To fight oneself is to fight a protracted war that cannot truly be won. Even if you somehow won, you technically defeat yourself. The winner is you, and the loser is still you. Maybe it persists and renews in order to gain some measure of control.

"But why fight yourself?" You might be wondering. Hmmm. Why, indeed. See, it is easy to look at something you might dislike or hate because it goes against your 'convictions'... or some self-image of collective benevolence or virtue. The challenge, really, is to mediate yourself between maintaining this sense of honor and being so critical of every word you speak, or perhaps every action you take. It is a slippery slope, a mistep could lead you falling into ego or self-loathing.

The way I see it? If you don't look at yourself with honest eyes, you end up creating something within you built on lies. Compelled speech is one example of how the "false self" might save face with others, even if it goes against a genuine feeling. Maybe we would rather be liked than be correct. So, if I don't look at myself with honest eyes, I feel like I lose myself.

However, that also reminds me that I don't really like who I am, lately. I am more of a bullied coward that hides behind the mask of some 'sagely savant'. Heh. Or it sure feels that way, at least.

I am not confident enough in what I know, creating issues for myself in articulating my thoughts and feelings clearly and leading people into thinking that I am a complete idiot. I lack charisma. I know what it means to be a leader, yet lack the maturity in order to do what the role actually demands. I give too much weight on what others might think of me even when I know that basic people will never give you a fair shake. The weak minded will always start judging you before they even know you. Why should I expect any different treatment given to me? Heh, before they even wonder if they can fit their feet in my shoes... they create this villain in someone else that they made no earnest attempts at understanding.
....
• _Job 1_:
Please return the part of the essay about fighting oneself between "The way I see" and "way, at least.", inclusive.
• _Job 2_:
In the essay about fighting oneself, what is compelled speech given as one example of?
• _Job 3_:
List each shortcoming the writer claims in the paragraph of the essay about fighting oneself that begins "I am not confident enough in what I know".
Rely only on the essay about fighting oneself.

• _Dataset section_:
....
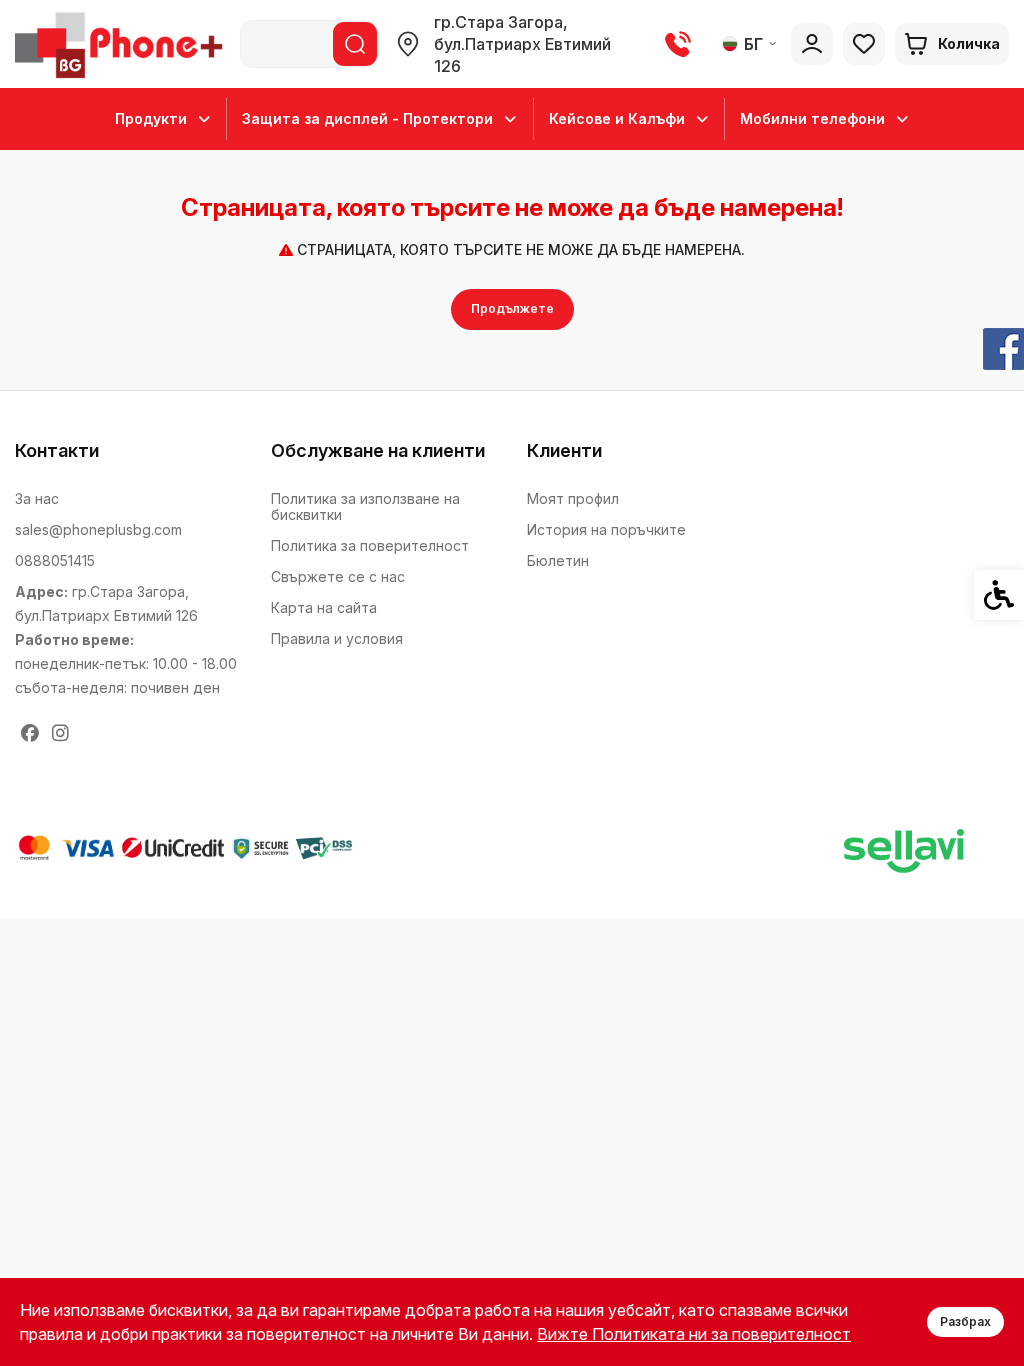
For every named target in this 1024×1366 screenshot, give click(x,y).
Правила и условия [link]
....
• _Expected answer 1_:
The way I see it? If you don't look at yourself with honest eyes, you end up creating something within you built on lies. Compelled speech is one example of how the "false self" might save face with others, even if it goes against a genuine feeling. Maybe we would rather be liked than be correct. So, if I don't look at myself with honest eyes, I feel like I lose myself.

However, that also reminds me that I don't really like who I am, lately. I am more of a bullied coward that hides behind the mask of some 'sagely savant'. Heh. Or it sure feels that way, at least.

• _Expected answer 2_:
Compelled speech is an example of how the "false self" might save face with others, even if it goes against a genuine feeling.

• _Expected answer 3_:
- Not being confident enough in what they know
- Lacking charisma
- Lacking the maturity to do what the role of a leader actually demands
- Giving too much weight to what others might think of them